Tuesday, November 26, 2013

ACO: Mozart Clarinet Concerto

Australian Chamber Orchestra (ACO) present the 2013 Concert Season: Mozart Clarinet Concerto.

This was, as usual with the ACO, an interesting program of music. The orchestra led by Satu Vanska played a short work by the Finnish composer, Einojuhani Rautavaara: A Finnish Myth (1977); from Russian, Edison Denisov: Five Paganini Caprices: Caprice No. 9.(1985) and Swedish, Goran Frost's: DTangled (2013).
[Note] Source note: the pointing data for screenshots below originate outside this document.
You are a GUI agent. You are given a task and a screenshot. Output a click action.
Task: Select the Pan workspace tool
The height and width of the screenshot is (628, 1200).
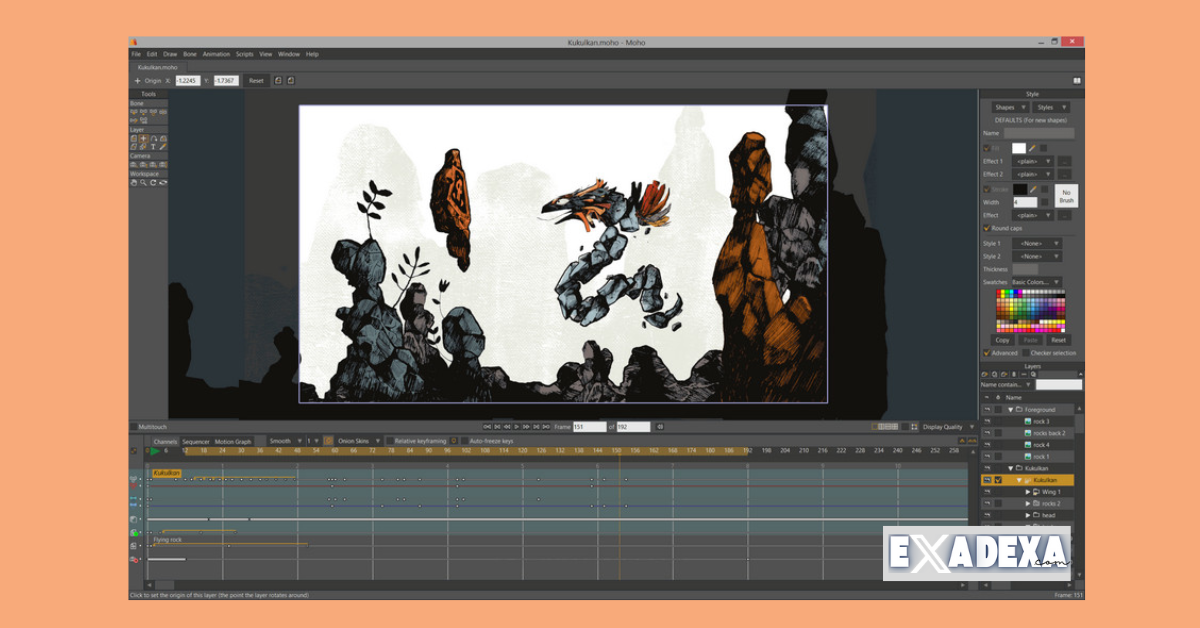pos(134,181)
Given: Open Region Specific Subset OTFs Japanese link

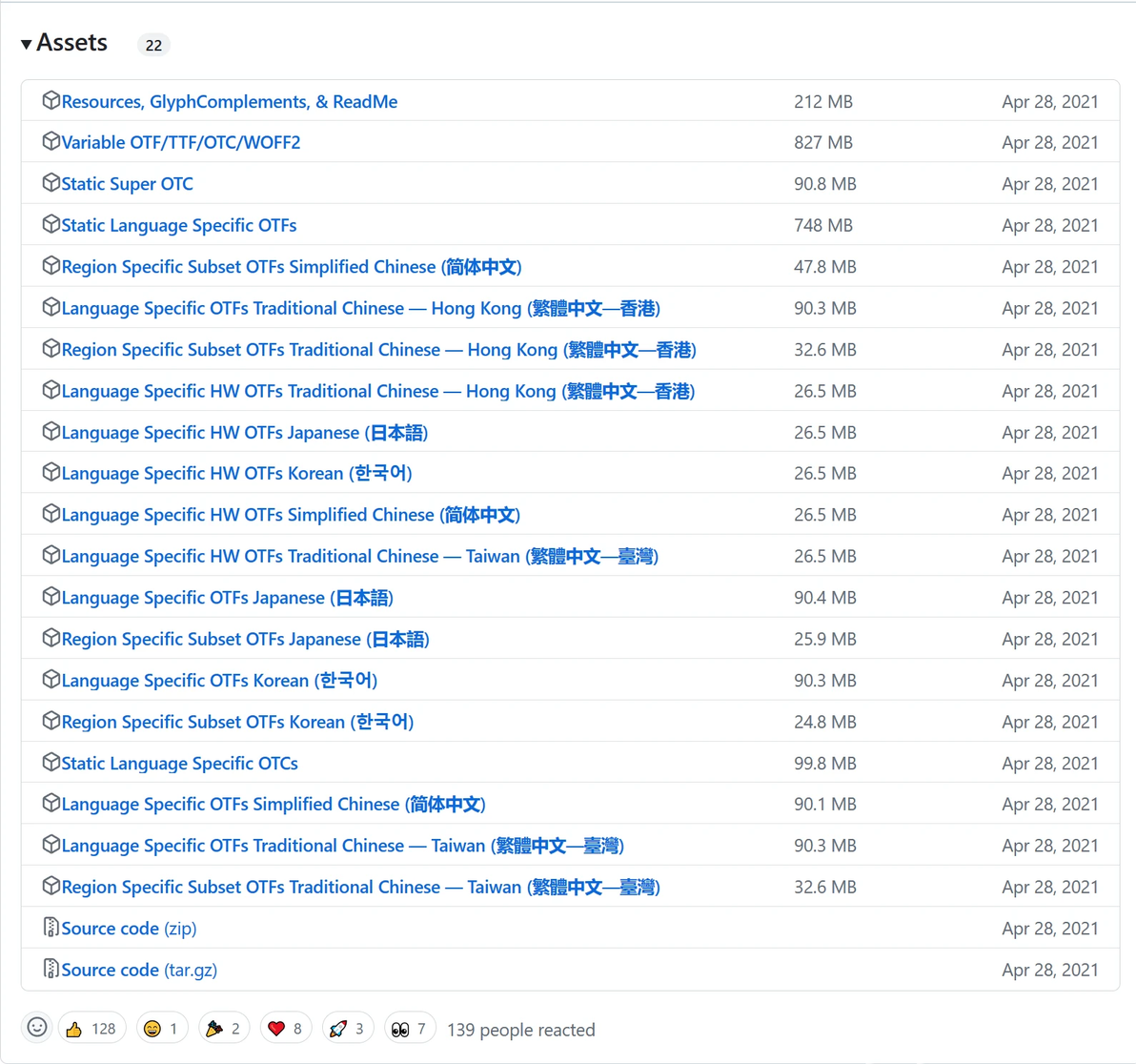Looking at the screenshot, I should point(246,640).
The Finnish work was modern in its sound, full of grating string affects - lack of harmonies - contrasted with a, relievedly, thematic pattern. The Caprice by Denisov was of easier appeal and had enough echoes of the Paganini inspiration to draw one in. Goran Frost's Dtangled introduced the guest artist, Martin Frost, the brother to the composer, and a sublime performer with his clarinet, his virtuosity with it, being only one part of the dynamics of the work. DTangled investigates, for Martin Frost, with his brother, the use of a fusion between music and movement and theatrical lighting. As in his concert visit in 2011, GLITTERING FROST, there is a startling physical life in the performance, fusing choreography, where, with DTangled, a mime and marionette figure meet this virtuoso instrumentalist. Add verbal interaction of self deprecating humour and a quote from his brother-composer:
"From a single spark light is lit. In a single movement time begins. In a single breath freedom lives, air is bent, the note is sung, the movement starts. In one single thought your idea is born." 
Seemingly mesmerised, the physical and musical immersion of Mr Frost is a wonder to observe - a servant to the music, each note affecting a response in him, each rhythm a cue to 'dance'- each breath into his instrument a miracle of controlled beauty.

The first half of this concert concluded with an early work by Wolfgang Amadeus Mozart: Symphony No.21 in A, K.134 (1772). It is, part of Mozart's compositional output at the age of 16, and explores the Austro-German, more rigorous, four movement exploration of the Symphonic structure, rather than, the then preferred, Italian tradition, of the three movement form. It has all the lightness of the familiar 'summery' youthfulness that I recognise as a mark of the Mozartian repertoire. I was pleased to hear it, to extend my knowledge of Mozart's invention, but not arrested enough to be more curious of it, than in this hearing.

Nancy and Robert Pallin had commissioned the next work from Melbourne composer, Brenton Broadstock: NEVER TRULY LOST, in memory of Robert's father, Paddy Pallin. The work is described in the program as "a journey through an imaginary landscape, an imaginary 'bush walk' ".  There is space in the musical sounds to allow one to create one's own imaginary, independent 'walk' provoked, urged by the score. This mood work is in tune with the 'adventures' of Mr Frost's theatrics, and has atmospheric lighting cues, and in the playing of this world premiered work, the orchestra is bathed in a deep orange light, that aids the imaginary abandonment to its 'call". Beautiful. Invites reflection.

Finally, Martin Frost, plays the solo role on a basset clarinet, for a rendition of Mozart's, Clarinet Concerto in A, K.622 with the ACO. Mozart, writing this, in the maturity of his skills, his third last  work, before his sudden death, in 1791, explores and exhibits the full advantage of the timbral abundance of the clarinet. The 'possessed' playing by Mr Frost is a wealthy gift for the audience, spectacularly moving, beautiful and rewarding to hear, especially, in the moving second, Adagio movement. The demonstrated skill of contrast in volume and range is awe inspiring and breathtaking in its skill and aesthetic purities - from the crystalline upper register to the husky resonance of the deepest. Mr Frost is an artist not to be ever missed.

An encore, using one of the arrangements of Goran Frost of the Brahms' Hungarian Dances, took us, elated, out to a Sydney Spring day. Another transporting time with the Australian Chamber Orchestra.